Case study:
Jhajjar-1’s maintenance journey
In a CBG plant, performance is defined by output numbers, as well as the quiet consistency with which the plant shows up every single day. Consistency that is built through maintenance discipline, collective ownership, and the willingness to learn from every intervention.
During November and December 2025, the maintenance journey at Jhajjar Unit-1 reflected this mindset. This case study takes you through the four main good maintenance practices that helped our work:

Preventive, proactive care
Our preventive maintenance program was executed as per plan, achieving over 93% compliance against scheduled activities. Where we faced constraints, we made decisions to protect process stability and safety, ensuring deferred tasks remained visible.
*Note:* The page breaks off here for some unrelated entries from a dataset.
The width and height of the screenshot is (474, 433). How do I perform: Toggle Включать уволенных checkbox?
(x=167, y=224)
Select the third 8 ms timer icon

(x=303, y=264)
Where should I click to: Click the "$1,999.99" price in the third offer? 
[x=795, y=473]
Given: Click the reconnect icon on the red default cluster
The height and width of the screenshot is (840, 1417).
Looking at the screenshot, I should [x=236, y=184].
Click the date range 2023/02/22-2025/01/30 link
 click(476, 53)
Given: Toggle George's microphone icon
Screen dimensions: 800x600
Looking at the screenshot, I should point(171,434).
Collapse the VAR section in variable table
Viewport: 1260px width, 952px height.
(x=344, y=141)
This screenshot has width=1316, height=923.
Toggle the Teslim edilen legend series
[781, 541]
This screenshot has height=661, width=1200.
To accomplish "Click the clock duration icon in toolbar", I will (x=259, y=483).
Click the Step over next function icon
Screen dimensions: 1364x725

Responding to equipment challenges
Preventive care, however, is only one part of the story. The real test of a maintenance organization is in how it responds to equipment challenges. Over these two months, we strengthened the backbone of our operations with focused, corrective interventions: improving material handling reliability through critical hopper replacements; reinforcing process stability with liner and filtration upgrades; and modernizing pumping systems to deliver smoother, more predictable performance. Each action reduced both short-and-long-term risks
Mechanical improvements
Equally important were the mechanical improvements across core process areas — hydrolysers, digesters, decanters, shredders, and extruders. Early detection of abnormal behavior led to timely gearbox, bearing, and rotating equipment interventions, preventing unplanned outages and reinforcing confidence in plant ability. Fire water and utility systems were also upgraded, reminding us that safety-critical assets deserve the same attention as production equipment.
Disciplined teamwork
What truly defined this period, however, was not the list of jobs we completed, but the way teams worked. Maintenance and operations moved as one unit, planning and executing with precision, and validating performance. Root causes were examined, not bypassed. Upgraded components replaced temporary fixes. Repetition became learning, learning became discipline.
This is how a reliability culture is built, not through a major success, but through hundreds of well-executed, consistent and responsible decisions.
As we move forward, the experience from the past two months reinforces a simple truth: when maintenance is proactive, safety-led and collaborative, plant stability follows. Jhajjar-1 moves forward with the motto: 1 intervention, 1 improvement, 1 shared commitment at a time.